3:10 to Yuma pulls back from this complete abrogation of all the old archetypes. It’s a more classical western with good and bad guys and a lot of the old familiarity. There is a rancher about to lose his land to the bank, the building of the railroad, the character of the landscape, an Indian attack, a stagecoach robbery. But don’t think that they are just pulled out as set pieces. The ingredients may be familiar but director James Mangold uses all this action only as the backdrop for a character study of the two protagonists- one an injured veteran dealing with his own self image and a rebellious teenaged son, the other a charming sociopath being taken to his death. The relationship of these two men and how each causes the other to reassess his own life is the heart of the movie.

With all that western scenery, it’s easy for an actor to be overwhelmed. That isn’t a problem here. Russell Crowe gives another nuanced performance as Ben Wade, a sort of Butch Cassidy and the Sundance Kid rolled into one. He’s the leader of a gang of train robbers who rules with a combination of brains and brutal violence. In an early scene he shoots one of his own men rather than have a robbery thwarted. Yet after his capture he sits down to a meal with his jailers and shows a charming ambiguity that makes you wonder if he is as ruthless as he seems. Most of the drama results from never knowing which of these personas is going to win out in a given situation. And Crowe’s performance keeps you guessing which way the character will finally go right up to the end.

Balancing Crowe’s performance is Christian Bale as Dan Evans, a rancher who has to deal with trouble at home and the loss of his lower leg in the war. Evans son is attracted to Wade’s alternative to the workaday life on the ranch; his wife is ambivalent to him; and the bank is about to take his land because he’s having a bad year and the railroad makes his land worth more than his ranch. Bale doesn’t have a lot of dialogue to work with, his character’s stoicism provides a counterpoint to the charm of Ben Wade, but Bale has no problem acting with his face and eyes. In the end the story is as much about his redemption as it is about the redemption of the villain.

Westerns have always been famous for interesting supporting casts and 3:10 to Yuma is no different. Peter Fonda is the old Pinkerton who may be as sadistic as the men he arrests. Ben Foster plays his standard crazy-eyed psychopath as the gangs second in command who is perhaps a little too loyal to his boss. Logan Lerman and Gretchen Mol are a plausible rancher’s family- attractive but not too gorgeous.
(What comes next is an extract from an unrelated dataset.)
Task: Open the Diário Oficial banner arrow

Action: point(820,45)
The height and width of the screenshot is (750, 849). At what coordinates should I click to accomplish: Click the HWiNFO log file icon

And Alan Tudyk turns in yet another interesting character performance in a role that has become a western stereotype- the alcoholic doctor who winds up being pressed into gunplay by circumstance.

There are a couple of groaners. For instance, in once scene a wounded Pinkerton is hustled into the doctor’s office and someone asks “Are you the doctor!?!” The town looks to have a maximum population of about 50 people so the idea that anyone wouldn’t know who the town doctor is seems pretty implausible. And the direction sometimes succumbs to the modern affectation of close ups and quick cuts in the action scenes. This may make it easier to shoot action sequences but it often makes the sequence confusing and is simply counterproductive when dealing with large action pieces such as the crash of a stagecoach. But these are minor quibbles in a movie that does so much right.

3:10 to Yuma is an old style Western with new age sensibilities. The action never drags but there is enough here to keep anyone interested even if they are not hypnotized by gunplay and explosions. The performances of the two leads are riveting, elevating this from being just another movie to being really worth watching.